We have reached a point of no return. Digital transformation has enabled a significant increase in peoples’ and organizations’ capabilities, but it can only take us so far. We need a fundamental move towards a more gig-mindset way of thinking and working. The gig mindset tends to be resisted by the organizational immune system because it threatens hierarchy, questions the status quo, and breaks invisible barriers. When people encounter something new, they react in one of three ways: (1) they ignore it, (2) they fight it, or (3) they embrace it. Reactions to the gig-mindset concept are no exception.
We need to (1) fight ignorance by increasing awareness, (2) win the battle through persuasion and examples of benefits and (3) support the people who embrace the gig mindset and help them build momentum and lead us to more meaningful and satisfying ways of working.
Comments are dis-activated here because of spam, but you can pop over to the LinkedIn version of the same article and join the conversation.
For reference you can see here the traditional mindset versus gig mindset behaviors defined by myself and my Advisory Board and studied in the research:
https://netjmc.com/gig-vs-traditional-mindset-8-behaviors/
You can read more about the gig mindset here:
https://www.linkedin.com/pulse/how-gig-mindset-inside-organizations-shape-our-future-jane-mcconnell/
Notes
[i] Professor of management at the George Washington University School of Business in Washington.
[ii] British Standards Institution. Report with the Economist Intelligence Unit entitled “Organizational Resilience”. 2017 (2160 organizations were surveyed.)
What I’ve been reading and think you will enjoy
Why we should re-examine the clichés in our head
Food for thought from NS Ramnath of Founding Fuel
These ideas have become clichés in part because they are useful. But, the problem is we often end up thinking they always work. They stop us from digging deeper. We get blindsided. We fail to see the downsides. We miss interesting opportunities. The antidote is to consciously seek the opposite.

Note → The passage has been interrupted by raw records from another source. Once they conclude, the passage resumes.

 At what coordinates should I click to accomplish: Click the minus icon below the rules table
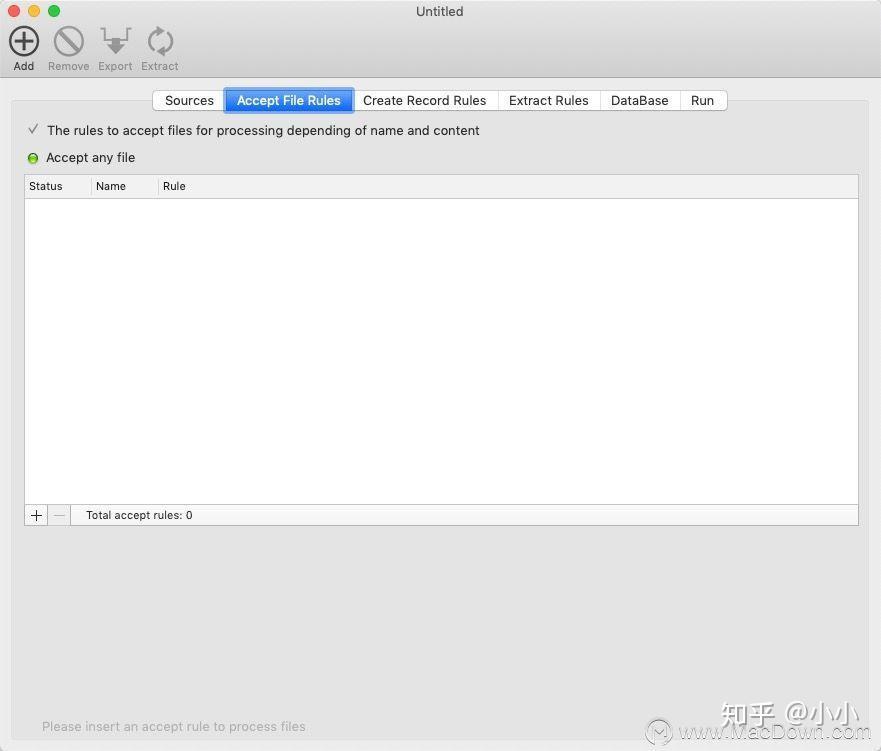tap(59, 515)
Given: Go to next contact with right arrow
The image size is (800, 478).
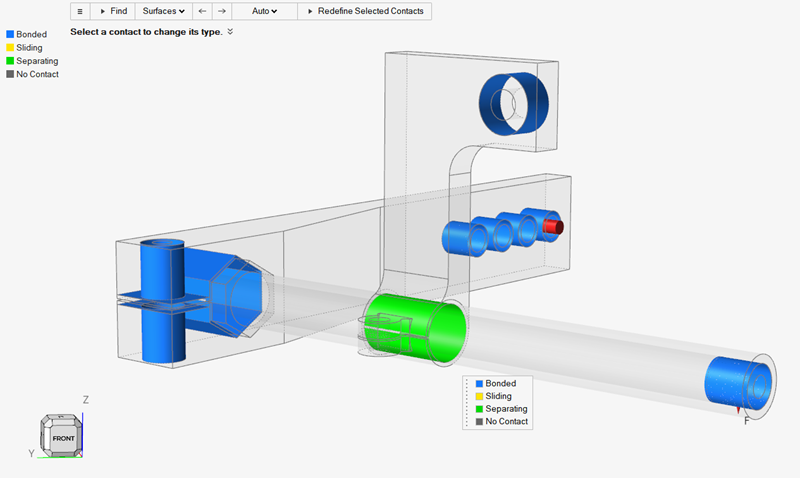Looking at the screenshot, I should tap(222, 11).
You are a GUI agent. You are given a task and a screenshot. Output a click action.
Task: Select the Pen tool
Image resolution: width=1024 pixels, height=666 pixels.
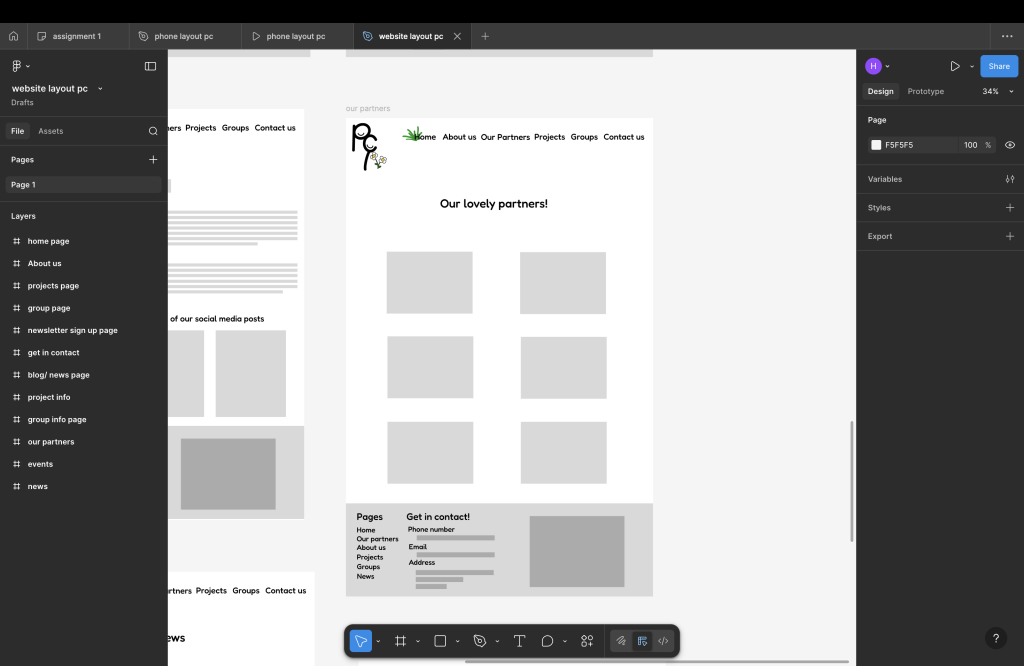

Very relevant to my work on the gig mindset. Always question the status quo. Do not trust best practices!
I found this article in the FT very useful for rethinking how business students learn.
“Students love the classroom buzz and collaborative approach, but critics are circling.”
In fact, the critics are saying that learning through exploring scenarios, as is the growing practice at Yale, is more relevant today. Business cases, used heavily at Harvard according to the article, are based on the past. This makes sense to me. Best practices may be helpful, but they too are based on the past. Take a look at the article and let me know what you think.
Why Harvard’s case studies are under fire
One of the points I develop in my book on the gig mindset inside organizations is that senior managers today depend too much on best practices, especially those of their peers, and miss seeing what is happening around them on a broader scale.